Lit-on les écrivains qui nous inspirent comme on traverse les photos d’un album familial ? Comment penser l’écriture de soi à partir de ces deux exercices ? Que peut le lecteur –écrivant à son tour – face à la superposition de ses mémoires textuelles et photographiques ? Deux livres d’Arnaud Genon, enseignant-chercheur et spécialiste de l’autofiction, prolongent l’exercice initié avec Tu vivras toujours (2016), roman autobiographique qui se confrontait à la perte de la mère et qui laisse désormais place à une double réflexion sur le rapport aux écrits et aux photographies des autres.
Dans Mes écrivains : une histoire très intime de la littérature ou pourquoi j’ai commencé à écrire, le titre et le sous-titre suffisent à éclairer le projet de Genon. Raconter les écrivains qui ont marqué son parcours de lecteur et plus ou moins initié son arrivée à l’écriture. Investir cet espace intermédiaire entre l’expérience fondatrice de la lecture et le passage ultérieur à l’écrit, lieu de croisement de mémoires intimes et littéraires. Le possessif « mes », repris et souligné dans la dédicace (« à mes écrivains »), est le signe d’une tentative d’appropriation. Mais possède-t-on vraiment les écrivains qu’on lit ? Que peut le lecteur face à l’écrivain qui le séduit, le fascine, voire le possède à son tour ? L’épigraphe empruntée à Claude Roy ne dit rien d’autre que la confusion qui naît de cette double possession : « je ne sais plus si j’ai eu le privilège de rencontrer des hommes qui me parlèrent comme de bons livres ou de croiser de bons livres qui se confièrent à moi comme des hommes ». Confidences recueillies à mi-chemin des écrivains et des œuvres : les rencontres des deux « me racontent », précise Genon dans son avant-propos. Ici, la lecture n’est plus un abandon mais un récit de soi dans le miroir brisé de ces rencontres.

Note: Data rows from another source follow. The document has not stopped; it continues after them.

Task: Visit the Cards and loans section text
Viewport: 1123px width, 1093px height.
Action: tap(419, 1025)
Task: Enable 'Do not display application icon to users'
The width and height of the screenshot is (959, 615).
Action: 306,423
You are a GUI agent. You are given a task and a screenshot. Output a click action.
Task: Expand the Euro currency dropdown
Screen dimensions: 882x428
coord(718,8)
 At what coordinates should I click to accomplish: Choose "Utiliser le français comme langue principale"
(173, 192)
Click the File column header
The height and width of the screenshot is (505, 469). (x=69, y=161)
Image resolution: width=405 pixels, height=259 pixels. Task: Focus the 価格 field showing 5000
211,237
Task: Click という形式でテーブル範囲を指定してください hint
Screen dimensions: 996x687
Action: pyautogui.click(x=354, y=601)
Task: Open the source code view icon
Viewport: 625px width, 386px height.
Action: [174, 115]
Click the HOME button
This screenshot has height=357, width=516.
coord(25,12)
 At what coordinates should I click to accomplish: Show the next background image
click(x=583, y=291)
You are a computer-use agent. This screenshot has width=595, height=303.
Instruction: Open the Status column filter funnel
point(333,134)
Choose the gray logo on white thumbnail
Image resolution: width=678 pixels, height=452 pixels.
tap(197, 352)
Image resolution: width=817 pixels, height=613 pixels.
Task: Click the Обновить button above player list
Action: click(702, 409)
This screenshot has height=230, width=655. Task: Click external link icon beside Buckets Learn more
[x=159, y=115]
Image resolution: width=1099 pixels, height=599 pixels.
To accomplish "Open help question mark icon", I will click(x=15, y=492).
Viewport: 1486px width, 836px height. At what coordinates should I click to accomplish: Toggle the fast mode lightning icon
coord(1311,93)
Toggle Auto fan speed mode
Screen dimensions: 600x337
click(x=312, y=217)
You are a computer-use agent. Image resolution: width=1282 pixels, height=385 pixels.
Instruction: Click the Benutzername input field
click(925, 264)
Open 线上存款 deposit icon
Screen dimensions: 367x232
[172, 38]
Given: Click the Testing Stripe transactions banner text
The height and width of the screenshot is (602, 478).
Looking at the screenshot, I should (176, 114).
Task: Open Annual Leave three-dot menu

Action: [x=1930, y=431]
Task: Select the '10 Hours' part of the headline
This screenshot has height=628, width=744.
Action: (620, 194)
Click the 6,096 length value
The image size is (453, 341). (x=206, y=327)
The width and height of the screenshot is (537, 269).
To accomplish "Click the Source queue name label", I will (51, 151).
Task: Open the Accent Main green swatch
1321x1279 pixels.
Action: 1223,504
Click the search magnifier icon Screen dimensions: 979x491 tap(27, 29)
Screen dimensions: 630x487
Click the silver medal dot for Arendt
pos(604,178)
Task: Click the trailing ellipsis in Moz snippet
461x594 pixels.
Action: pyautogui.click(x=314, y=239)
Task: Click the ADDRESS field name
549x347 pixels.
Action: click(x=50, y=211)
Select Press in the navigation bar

Ravissement et recompositions du « je »
En treize chapitres brefs organisés suivant les dates de naissance des écrivains et non suivant l’ordre de leur découverte, le livre de Genon s’articule autour d’« une nouvelle temporalité ». Petites histoires d’un lecteur pris dans le grand espace littéraire. Dès le premier chapitre, consacré à Rousseau, la lecture s’apparente à une forme de ravissement : un jeune homme de vingt ans qui se prend « au ‘je’ de l’auteur » des Confessions, une professeure qui se confond avec le spectre de Mme de Warens, un exposé qui s’achève sur le souvenir d’une passion naissante. Exercice relevant à la fois du défi et de la quête de soi, la lecture déroule un univers d’émotions inédites. Les livres sont les « reliques » d’une autre époque. Entre les lieux de littérature et les fragments de mémoire, un lien se tisse au carrefour du vécu et de l’écrit, à l’image de la mère de Jacquou dans le roman éponyme d’Eugène Leroy dont le destin tragique fait écho à la figure maternelle. Progressivement, la lecture devient ce refuge indispensable qui repose sur la négation de la solitude, le partage d’une « étrange et insondable douleur », voire le rêve d’une réincarnation, à la suite d’Oscar Wilde, dans la peau d’un dandy.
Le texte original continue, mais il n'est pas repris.